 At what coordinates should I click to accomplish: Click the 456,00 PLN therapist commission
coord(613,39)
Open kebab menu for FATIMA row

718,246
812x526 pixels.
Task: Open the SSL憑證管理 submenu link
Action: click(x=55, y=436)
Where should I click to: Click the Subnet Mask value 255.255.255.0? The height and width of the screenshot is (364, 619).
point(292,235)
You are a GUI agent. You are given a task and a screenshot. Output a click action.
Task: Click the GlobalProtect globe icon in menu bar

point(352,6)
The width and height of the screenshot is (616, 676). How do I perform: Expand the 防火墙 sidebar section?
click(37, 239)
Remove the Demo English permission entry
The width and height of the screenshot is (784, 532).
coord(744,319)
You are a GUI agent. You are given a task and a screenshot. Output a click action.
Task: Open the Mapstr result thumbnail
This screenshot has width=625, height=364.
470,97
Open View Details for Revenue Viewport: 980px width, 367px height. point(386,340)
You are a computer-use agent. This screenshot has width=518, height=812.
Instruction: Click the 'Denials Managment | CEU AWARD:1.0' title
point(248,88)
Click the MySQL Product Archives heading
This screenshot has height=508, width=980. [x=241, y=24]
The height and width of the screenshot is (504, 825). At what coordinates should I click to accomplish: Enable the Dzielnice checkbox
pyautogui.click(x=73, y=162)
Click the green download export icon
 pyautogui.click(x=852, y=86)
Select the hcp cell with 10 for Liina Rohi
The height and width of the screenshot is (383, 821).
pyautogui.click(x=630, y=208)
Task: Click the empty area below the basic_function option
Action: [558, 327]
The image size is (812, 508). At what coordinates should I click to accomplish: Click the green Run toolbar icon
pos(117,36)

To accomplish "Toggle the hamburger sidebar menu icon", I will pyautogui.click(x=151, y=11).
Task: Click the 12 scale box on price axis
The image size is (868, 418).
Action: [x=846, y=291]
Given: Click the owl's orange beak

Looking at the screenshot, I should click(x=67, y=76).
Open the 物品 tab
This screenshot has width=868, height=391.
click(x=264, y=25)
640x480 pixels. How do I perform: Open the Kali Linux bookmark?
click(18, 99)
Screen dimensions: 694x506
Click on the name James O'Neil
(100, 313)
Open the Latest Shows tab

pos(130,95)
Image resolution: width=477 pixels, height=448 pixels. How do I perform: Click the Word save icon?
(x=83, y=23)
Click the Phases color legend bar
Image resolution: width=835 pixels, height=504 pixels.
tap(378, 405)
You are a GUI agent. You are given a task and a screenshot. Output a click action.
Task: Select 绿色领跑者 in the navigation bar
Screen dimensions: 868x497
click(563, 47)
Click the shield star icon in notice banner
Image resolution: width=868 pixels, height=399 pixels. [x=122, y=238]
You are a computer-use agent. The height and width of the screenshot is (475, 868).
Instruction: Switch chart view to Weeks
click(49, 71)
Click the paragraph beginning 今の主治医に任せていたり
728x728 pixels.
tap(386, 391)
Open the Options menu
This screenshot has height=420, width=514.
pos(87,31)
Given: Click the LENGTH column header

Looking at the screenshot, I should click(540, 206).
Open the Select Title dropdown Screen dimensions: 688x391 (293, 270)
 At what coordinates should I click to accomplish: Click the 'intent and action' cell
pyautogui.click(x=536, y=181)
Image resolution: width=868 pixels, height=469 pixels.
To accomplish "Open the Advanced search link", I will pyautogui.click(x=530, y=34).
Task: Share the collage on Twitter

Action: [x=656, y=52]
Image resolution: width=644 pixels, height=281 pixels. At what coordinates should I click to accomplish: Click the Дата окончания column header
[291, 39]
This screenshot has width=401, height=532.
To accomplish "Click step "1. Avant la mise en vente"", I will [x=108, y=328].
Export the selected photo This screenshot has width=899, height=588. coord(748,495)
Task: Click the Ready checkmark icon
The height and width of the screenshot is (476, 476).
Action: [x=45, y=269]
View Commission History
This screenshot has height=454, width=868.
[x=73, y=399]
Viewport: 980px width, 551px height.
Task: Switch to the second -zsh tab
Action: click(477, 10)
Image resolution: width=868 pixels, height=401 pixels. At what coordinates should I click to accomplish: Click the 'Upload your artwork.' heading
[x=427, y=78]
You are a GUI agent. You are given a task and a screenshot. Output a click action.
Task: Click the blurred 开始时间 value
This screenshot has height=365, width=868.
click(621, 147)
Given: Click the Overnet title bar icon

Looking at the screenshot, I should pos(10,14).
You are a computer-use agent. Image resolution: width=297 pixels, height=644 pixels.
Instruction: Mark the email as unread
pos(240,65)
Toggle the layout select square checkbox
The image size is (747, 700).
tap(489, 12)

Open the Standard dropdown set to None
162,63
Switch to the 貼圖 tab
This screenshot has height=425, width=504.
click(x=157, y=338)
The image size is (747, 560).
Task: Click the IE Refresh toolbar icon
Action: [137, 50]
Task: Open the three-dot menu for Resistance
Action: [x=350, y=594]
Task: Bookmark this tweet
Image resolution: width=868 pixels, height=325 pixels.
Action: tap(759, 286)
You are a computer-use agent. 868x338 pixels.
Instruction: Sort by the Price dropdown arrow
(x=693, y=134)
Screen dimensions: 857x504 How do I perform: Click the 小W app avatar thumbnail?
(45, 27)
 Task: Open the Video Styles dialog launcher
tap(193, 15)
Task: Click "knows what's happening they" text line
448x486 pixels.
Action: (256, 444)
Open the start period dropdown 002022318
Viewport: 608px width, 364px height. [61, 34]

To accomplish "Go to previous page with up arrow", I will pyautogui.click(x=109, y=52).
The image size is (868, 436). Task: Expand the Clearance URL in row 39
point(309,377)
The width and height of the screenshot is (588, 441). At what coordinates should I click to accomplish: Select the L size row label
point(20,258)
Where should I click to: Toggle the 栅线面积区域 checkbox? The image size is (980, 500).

┄┄┄┄┄┄┄┄┄┄┄┄┄┄┄┄┄┄┄┄

* [THE TASK]: In the records above, some lines hold the word "computer"; copy each such line.

* [YOUR SOLUTION]:
You are a computer-use agent. This screenshot has width=518, height=812.
You are a computer-use agent. The height and width of the screenshot is (475, 868).
You are a computer-use agent. Image resolution: width=297 pixels, height=644 pixels.
You are a computer-use agent. 868x338 pixels.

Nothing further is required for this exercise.